**Exercises to complete**
1. In the contract terms, list every form the Purchaser might use to put forward additional or different terms that Amino objects to.
2. According to the contract terms, what must happen before the Contract becomes binding on Amino?
3. Set down the contract terms word for word, from "2.2. Unless otherwise" up to and including "or undelivered Goods.".

**Selected extract**
__________________________________________________
1.3. Entire Agreement. The Contract constitutes the entire understanding of the parties in relation to the subject matter referred to therein and supersede any previous proposals, agreements or representations (whether oral or written) between the parties. Amino shall not be bound by, and specifically objects to, any term, condition or other provisions which are different from or in addition to the provisions of this Contract (whether or not it would materially alter this Contract) which is proffered by Purchaser in any Purchase Order, receipt, acceptance, confirmation, correspondence or otherwise, unless Amino specifically agrees to any such provision in a writing signed by Amino.
1.4. No variation. No variation to the Contract shall be binding unless confirmed in writing by Amino. For the avoidance of doubt, Amino’s employees and agents are not authorized to make any oral representations concerning the Goods.
2.1. The Contract shall not be binding on Amino unless and until the Purchase Order is confirmed in a written Order Acknowledgement by an authorized signatory of Amino.
2.2. Unless otherwise specified in the Order Acknowledgement, delivery dates quoted by Amino are estimates only and shall not form a binding commitment on the part of Amino. While Amino will make all reasonable effort to procure the timely delivery of the Goods, Amino shall not be liable for any delay howsoever caused.
2.3. Amino may, at its option, deliver the Goods by more than one consignment. If the Goods are delivered by separate consignments, each consignment shall be deemed to be the subject of a separate contract and no default or failure by Amino in respect of any one or more consignments shall vitiate the Contract in respect of Goods previously delivered or undelivered Goods.
__________________________________________________
**Extracted records**
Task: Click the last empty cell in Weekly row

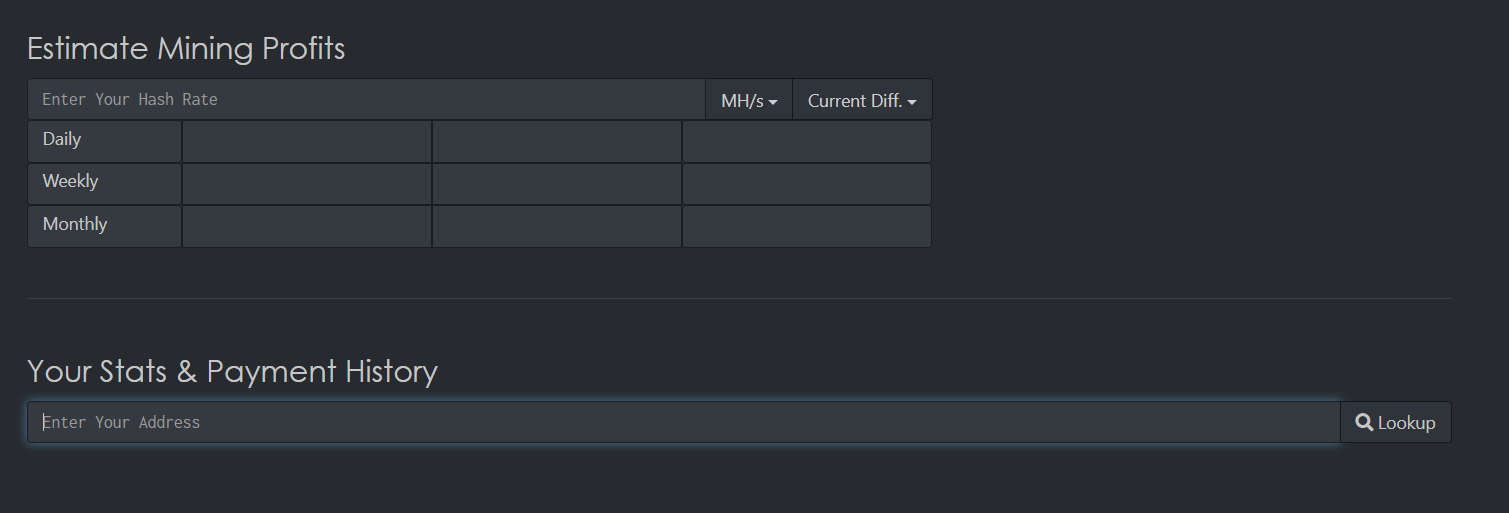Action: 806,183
__________________________________________________
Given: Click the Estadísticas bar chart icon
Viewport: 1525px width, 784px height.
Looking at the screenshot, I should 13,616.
__________________________________________________
**Results by task**
1. Purchase Order, receipt, acceptance, confirmation, correspondence

2. An authorized signatory of Amino must confirm the Purchase Order in a written Order Acknowledgement.

3.
2.2. Unless otherwise specified in the Order Acknowledgement, delivery dates quoted by Amino are estimates only and shall not form a binding commitment on the part of Amino. While Amino will make all reasonable effort to procure the timely delivery of the Goods, Amino shall not be liable for any delay howsoever caused.
2.3. Amino may, at its option, deliver the Goods by more than one consignment. If the Goods are delivered by separate consignments, each consignment shall be deemed to be the subject of a separate contract and no default or failure by Amino in respect of any one or more consignments shall vitiate the Contract in respect of Goods previously delivered or undelivered Goods.